The Market Stability Reserve (MSR) is an automated mechanism that controls the supply of carbon allowances within the EU Emissions Trading System (ETS). It addresses market imbalances by removing surplus allowances or releasing them in times of scarcity, ensuring price stability and strengthening the incentive for decarbonization.
The Market Stability Reserve (MSR) is a crucial rule-based instrument established in 2019 to enhance the resilience and effectiveness of the EU Emissions Trading System (EU ETS). Its primary purpose is to address the large structural surplus of emission allowances that historically weakened the carbon price signal, making it less effective at driving meaningful climate action. By automatically adjusting the annual supply of allowances for auction, the MSR provides greater predictability for all market participants, from regulated industrial players to investors in carbon assets like EU Allowances (EUAs).
The MSR's operation is transparent and based on a pre-defined set of rules linked to a key metric: the Total Number of Allowances in Circulation (TNAC). This figure is published by the European Commission each year.
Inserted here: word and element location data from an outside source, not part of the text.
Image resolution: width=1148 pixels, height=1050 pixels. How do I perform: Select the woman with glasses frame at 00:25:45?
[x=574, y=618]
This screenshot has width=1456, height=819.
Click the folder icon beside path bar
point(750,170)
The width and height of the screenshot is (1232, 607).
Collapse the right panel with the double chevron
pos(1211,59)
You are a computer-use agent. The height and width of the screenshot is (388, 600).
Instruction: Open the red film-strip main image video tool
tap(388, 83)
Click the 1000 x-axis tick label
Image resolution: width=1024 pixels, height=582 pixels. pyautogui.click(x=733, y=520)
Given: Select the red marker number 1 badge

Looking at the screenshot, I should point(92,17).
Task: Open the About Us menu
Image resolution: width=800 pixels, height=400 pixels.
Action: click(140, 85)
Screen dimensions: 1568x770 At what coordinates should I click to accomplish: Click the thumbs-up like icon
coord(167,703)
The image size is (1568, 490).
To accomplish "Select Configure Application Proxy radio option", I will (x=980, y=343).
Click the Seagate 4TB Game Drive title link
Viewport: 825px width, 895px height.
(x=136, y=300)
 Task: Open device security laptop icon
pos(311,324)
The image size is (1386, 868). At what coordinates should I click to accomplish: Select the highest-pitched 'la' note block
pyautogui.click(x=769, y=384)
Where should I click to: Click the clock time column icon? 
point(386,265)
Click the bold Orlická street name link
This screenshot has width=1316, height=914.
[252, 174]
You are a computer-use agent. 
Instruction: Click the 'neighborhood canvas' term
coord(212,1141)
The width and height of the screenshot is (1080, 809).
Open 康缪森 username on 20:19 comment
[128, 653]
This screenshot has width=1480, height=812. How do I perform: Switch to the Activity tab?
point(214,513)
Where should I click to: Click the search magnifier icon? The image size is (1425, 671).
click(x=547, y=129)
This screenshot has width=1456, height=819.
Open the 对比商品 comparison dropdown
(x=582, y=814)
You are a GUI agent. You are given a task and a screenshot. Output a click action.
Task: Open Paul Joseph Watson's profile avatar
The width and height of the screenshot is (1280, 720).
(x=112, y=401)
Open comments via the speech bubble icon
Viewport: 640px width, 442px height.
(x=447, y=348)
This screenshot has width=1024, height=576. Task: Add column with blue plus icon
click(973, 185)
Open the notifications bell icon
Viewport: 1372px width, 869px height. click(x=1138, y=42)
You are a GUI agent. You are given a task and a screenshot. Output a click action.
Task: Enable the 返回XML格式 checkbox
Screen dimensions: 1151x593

Imagine the European Commission calculates the TNAC to be 1.1 billion allowances, which is well above the 833 million threshold. The MSR would automatically trigger, withdrawing a percentage of these allowances (e.g., 24% under previous rules) from future auctions and placing them in the reserve. This reduction in the available supply puts upward pressure on the EUA price, reinforcing the financial signal for companies to invest in lower-carbon technologies. This stability makes the carbon market a more reliable asset for investors seeking impact and diversification.